Any picture in the entries is to be skipped, while everything else is transcribed word for word.
>>>>>
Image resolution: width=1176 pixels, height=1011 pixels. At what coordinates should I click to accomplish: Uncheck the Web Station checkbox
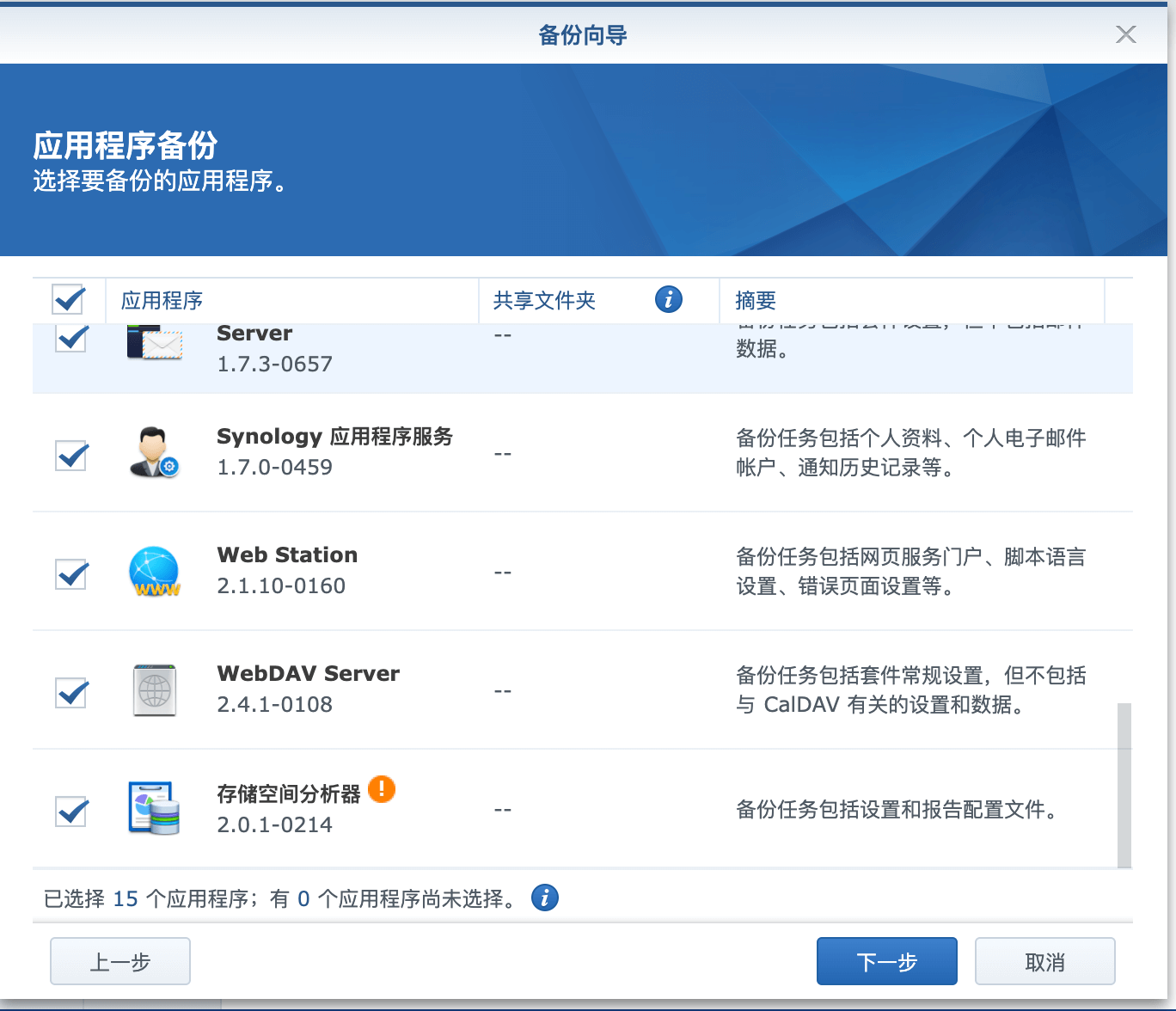click(x=71, y=573)
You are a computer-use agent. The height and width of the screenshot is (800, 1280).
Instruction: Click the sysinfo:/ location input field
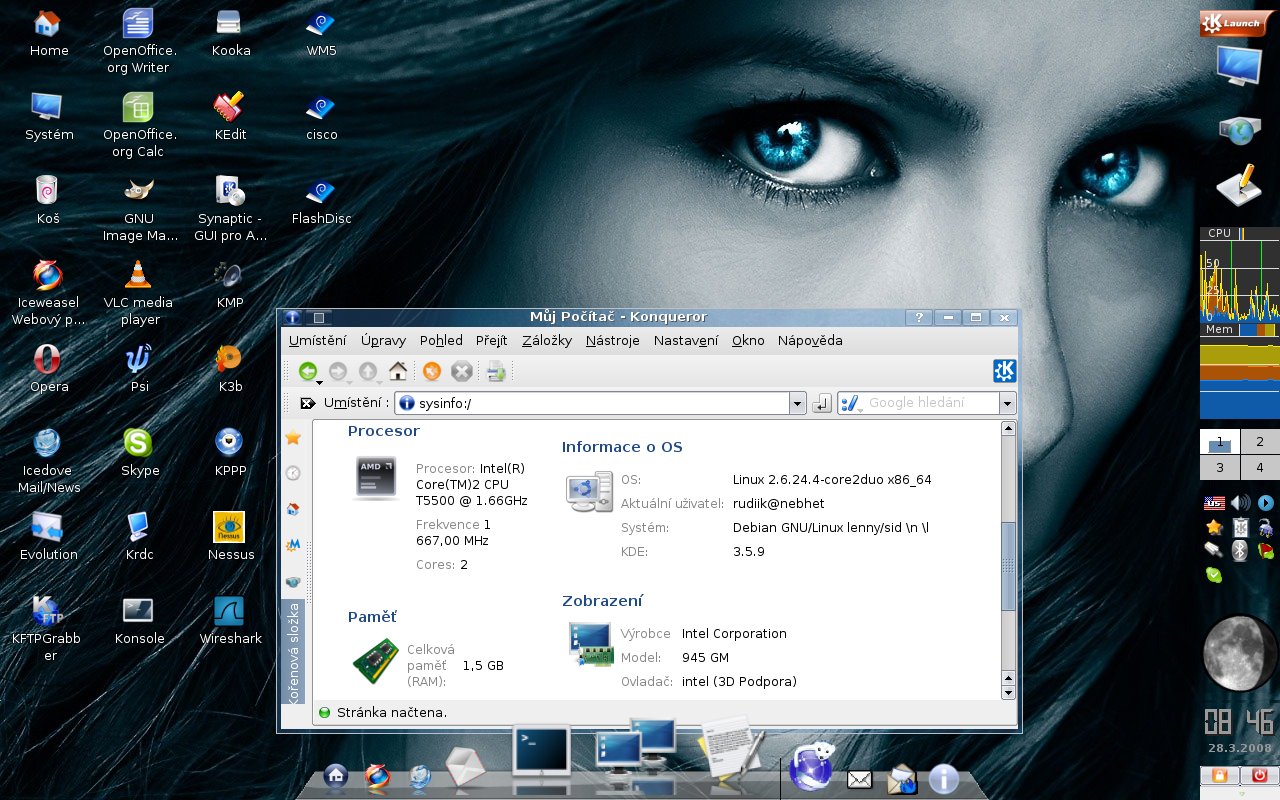click(x=600, y=403)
<<<<<
ANSWER FOR THIS EXERCISE →
Image resolution: width=1176 pixels, height=1011 pixels. At what coordinates should I click to accomplish: Uncheck the Web Station checkbox
click(x=71, y=573)
You are a computer-use agent. The height and width of the screenshot is (800, 1280).
Instruction: Click the sysinfo:/ location input field
click(x=600, y=403)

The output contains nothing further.